» What to do
The required result is an exact copy of the lines from the one containing "Switch the editor to Mã HTML source view" to the last line of the records, both ends included, without pictures.

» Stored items
[Start of Attachment]

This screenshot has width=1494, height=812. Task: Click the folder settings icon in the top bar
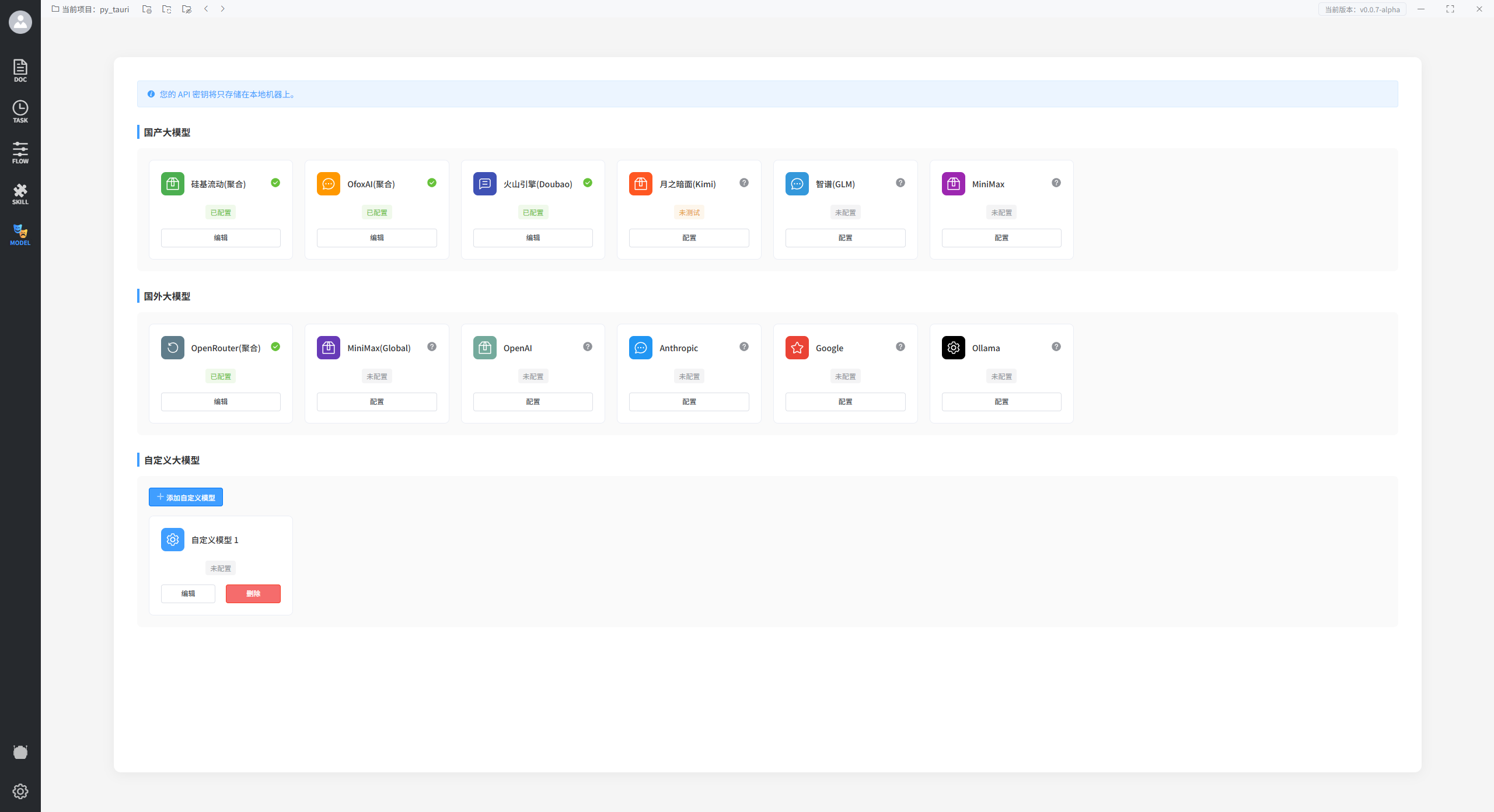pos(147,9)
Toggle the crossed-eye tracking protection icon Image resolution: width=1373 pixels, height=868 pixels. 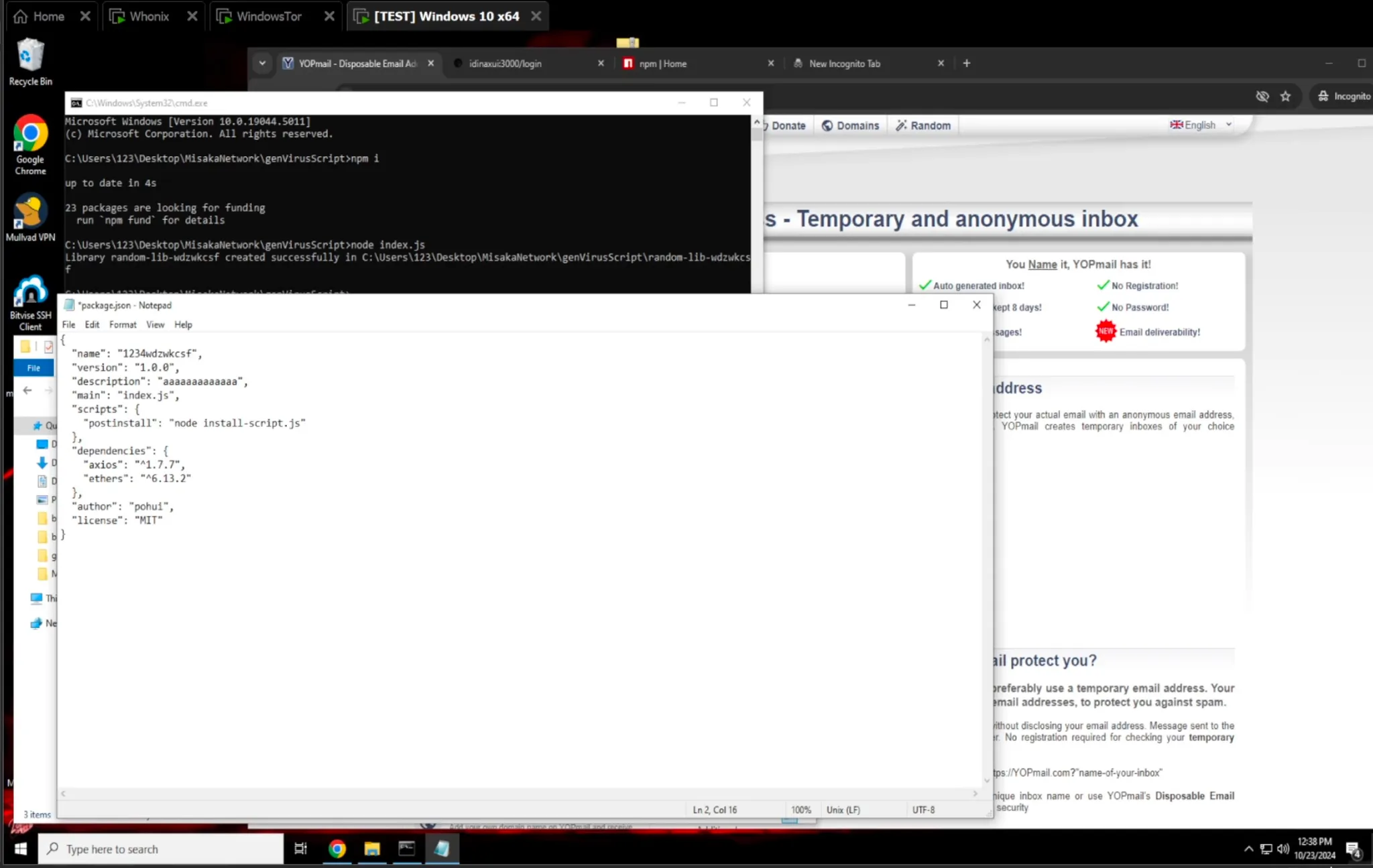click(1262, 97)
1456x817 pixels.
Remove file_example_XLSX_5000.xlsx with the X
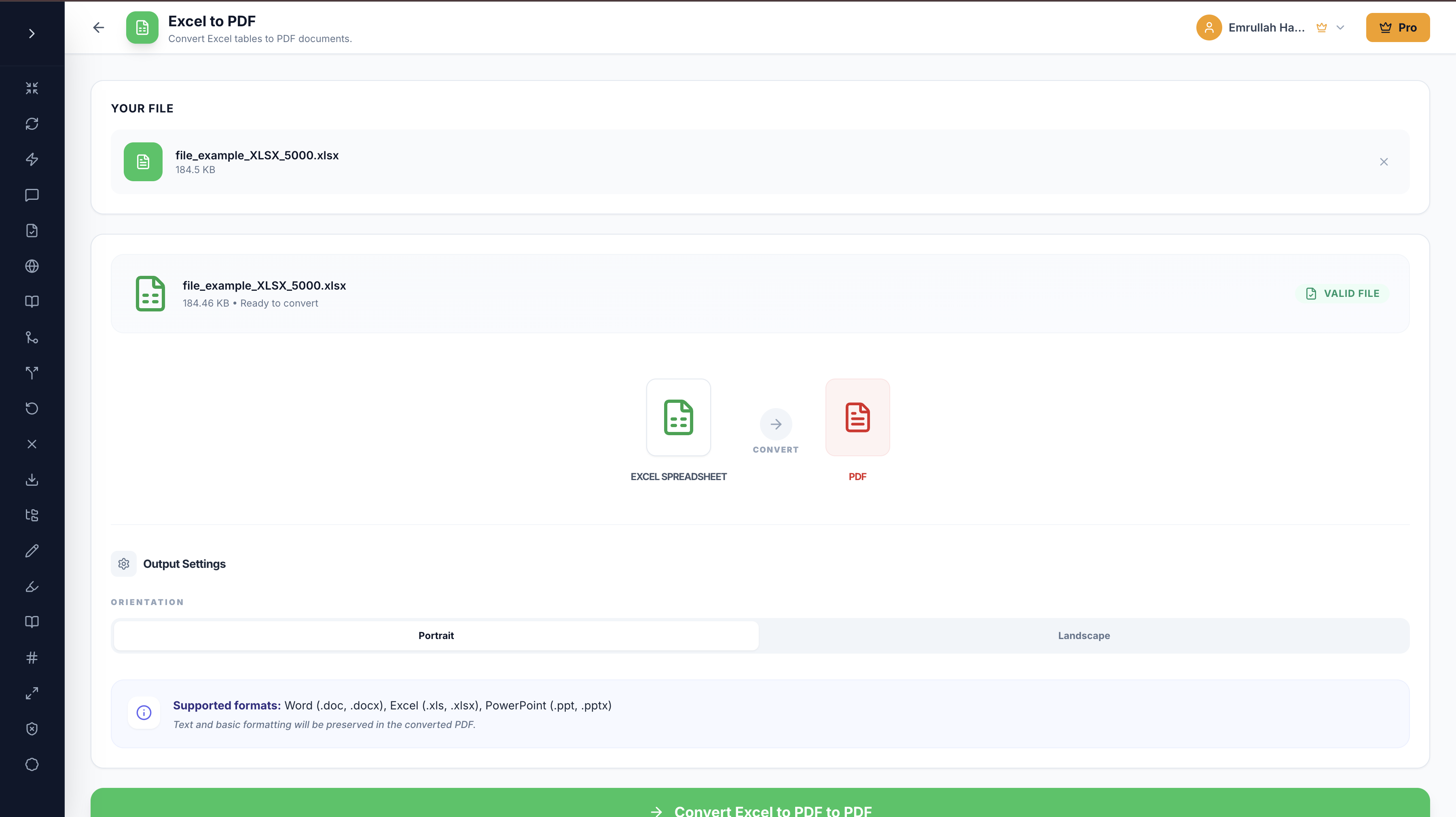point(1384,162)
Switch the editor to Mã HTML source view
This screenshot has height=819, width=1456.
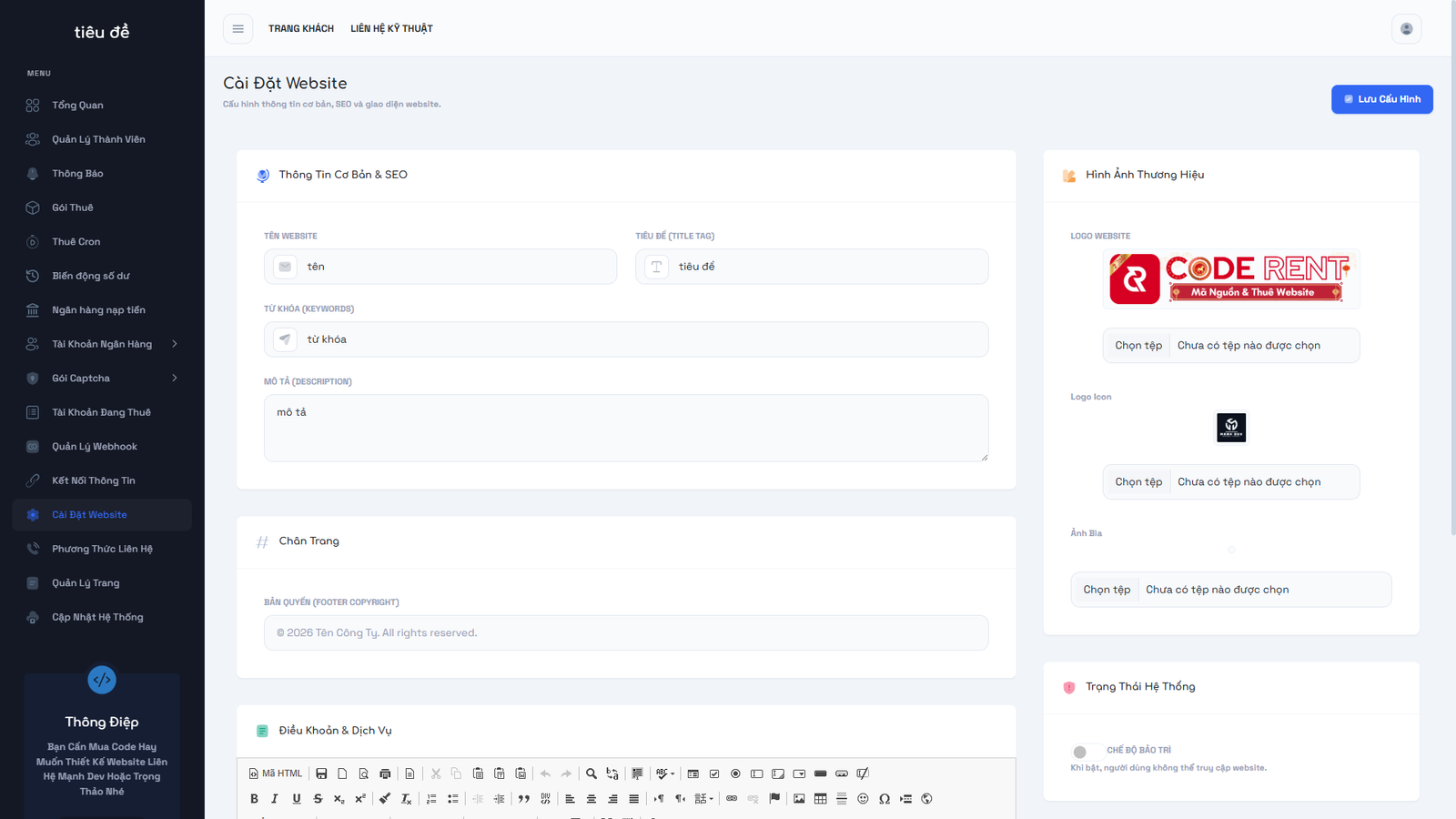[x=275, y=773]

[End of Attachment]

» Response below
Switch the editor to Mã HTML source view
This screenshot has height=819, width=1456.
[x=275, y=773]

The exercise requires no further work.